A Static declaration is a collection of static terms together with their serialisable Static references. Static declarations form a monoid, and can be combined by methods of class Monoid.

declare :: Static a -> StaticDeclSource

Promotes a given Static reference to a Static declaration consisting exactly of the given Static reference (and the static term it refers to). See the tutorial below for how to declare Static references.

register :: StaticDecl -> IO ()Source

Registers the given Static declaration; that is, stores the declaration in the global Static table. Must be called exactly once, before any operations involving Static references (or explicit Closures). See the tutorial below for how to register a Static declaration.
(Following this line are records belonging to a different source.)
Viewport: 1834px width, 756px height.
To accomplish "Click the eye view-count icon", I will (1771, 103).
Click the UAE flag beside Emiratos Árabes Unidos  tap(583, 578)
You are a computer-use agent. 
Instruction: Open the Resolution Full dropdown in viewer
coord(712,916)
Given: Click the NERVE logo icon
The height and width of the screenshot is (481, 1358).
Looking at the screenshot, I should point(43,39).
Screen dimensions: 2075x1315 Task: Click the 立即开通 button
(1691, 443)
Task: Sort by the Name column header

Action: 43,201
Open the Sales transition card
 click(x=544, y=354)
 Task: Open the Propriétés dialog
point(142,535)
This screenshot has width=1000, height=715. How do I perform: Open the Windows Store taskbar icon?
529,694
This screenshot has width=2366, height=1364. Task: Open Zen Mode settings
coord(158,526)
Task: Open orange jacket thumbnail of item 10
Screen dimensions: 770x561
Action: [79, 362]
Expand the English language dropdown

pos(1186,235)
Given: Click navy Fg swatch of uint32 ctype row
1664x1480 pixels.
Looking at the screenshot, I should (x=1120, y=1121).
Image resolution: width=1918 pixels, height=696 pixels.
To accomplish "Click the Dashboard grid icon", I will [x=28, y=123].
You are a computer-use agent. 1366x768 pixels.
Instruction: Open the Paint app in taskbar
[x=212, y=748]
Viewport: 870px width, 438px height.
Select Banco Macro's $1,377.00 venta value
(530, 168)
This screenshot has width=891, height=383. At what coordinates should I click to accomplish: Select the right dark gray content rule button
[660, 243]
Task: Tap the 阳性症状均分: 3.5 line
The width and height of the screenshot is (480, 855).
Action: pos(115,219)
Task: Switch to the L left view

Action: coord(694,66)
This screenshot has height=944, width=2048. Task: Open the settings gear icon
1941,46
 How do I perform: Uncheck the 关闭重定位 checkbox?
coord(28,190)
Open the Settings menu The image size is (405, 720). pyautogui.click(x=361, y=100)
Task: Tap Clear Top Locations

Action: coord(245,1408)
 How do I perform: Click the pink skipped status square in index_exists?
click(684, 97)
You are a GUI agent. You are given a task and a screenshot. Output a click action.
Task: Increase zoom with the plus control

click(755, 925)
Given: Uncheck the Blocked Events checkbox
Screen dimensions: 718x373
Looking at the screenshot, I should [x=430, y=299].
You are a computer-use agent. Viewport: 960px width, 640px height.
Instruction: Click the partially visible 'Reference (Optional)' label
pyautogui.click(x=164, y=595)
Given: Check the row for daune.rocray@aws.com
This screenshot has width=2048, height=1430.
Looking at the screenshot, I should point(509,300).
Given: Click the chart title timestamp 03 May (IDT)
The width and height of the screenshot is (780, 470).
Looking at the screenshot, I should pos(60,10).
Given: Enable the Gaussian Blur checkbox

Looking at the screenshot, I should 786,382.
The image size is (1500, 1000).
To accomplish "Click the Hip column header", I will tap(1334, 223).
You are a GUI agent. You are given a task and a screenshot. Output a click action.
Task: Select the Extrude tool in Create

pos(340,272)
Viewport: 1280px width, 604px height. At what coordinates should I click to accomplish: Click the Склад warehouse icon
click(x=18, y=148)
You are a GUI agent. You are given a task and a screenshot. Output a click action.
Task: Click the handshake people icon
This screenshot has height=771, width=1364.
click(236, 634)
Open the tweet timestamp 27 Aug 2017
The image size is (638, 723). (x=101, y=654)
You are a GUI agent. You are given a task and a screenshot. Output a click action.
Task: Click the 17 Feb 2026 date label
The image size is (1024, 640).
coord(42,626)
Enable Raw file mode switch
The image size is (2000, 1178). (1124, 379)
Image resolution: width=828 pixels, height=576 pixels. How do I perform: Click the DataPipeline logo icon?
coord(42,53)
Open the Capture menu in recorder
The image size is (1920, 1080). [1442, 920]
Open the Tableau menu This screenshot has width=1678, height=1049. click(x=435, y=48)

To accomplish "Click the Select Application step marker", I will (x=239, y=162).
showStaticTable :: [String]Source

Emits the contents of the global Static table as a list of Strings, one per entry. Useful for debugging; not to be called prior to registration.

Static deserialisers

A Static environment deserialiser is a term of type Static (Env -> a), for some type a, and is part of the serialisable representation of an explicit Closure.

static :: Name -> ExpQSource

Template Haskell transformation converting a toplevel closure abstraction (given by its name) into a Static deserialiser. See the tutorial below for how to use static.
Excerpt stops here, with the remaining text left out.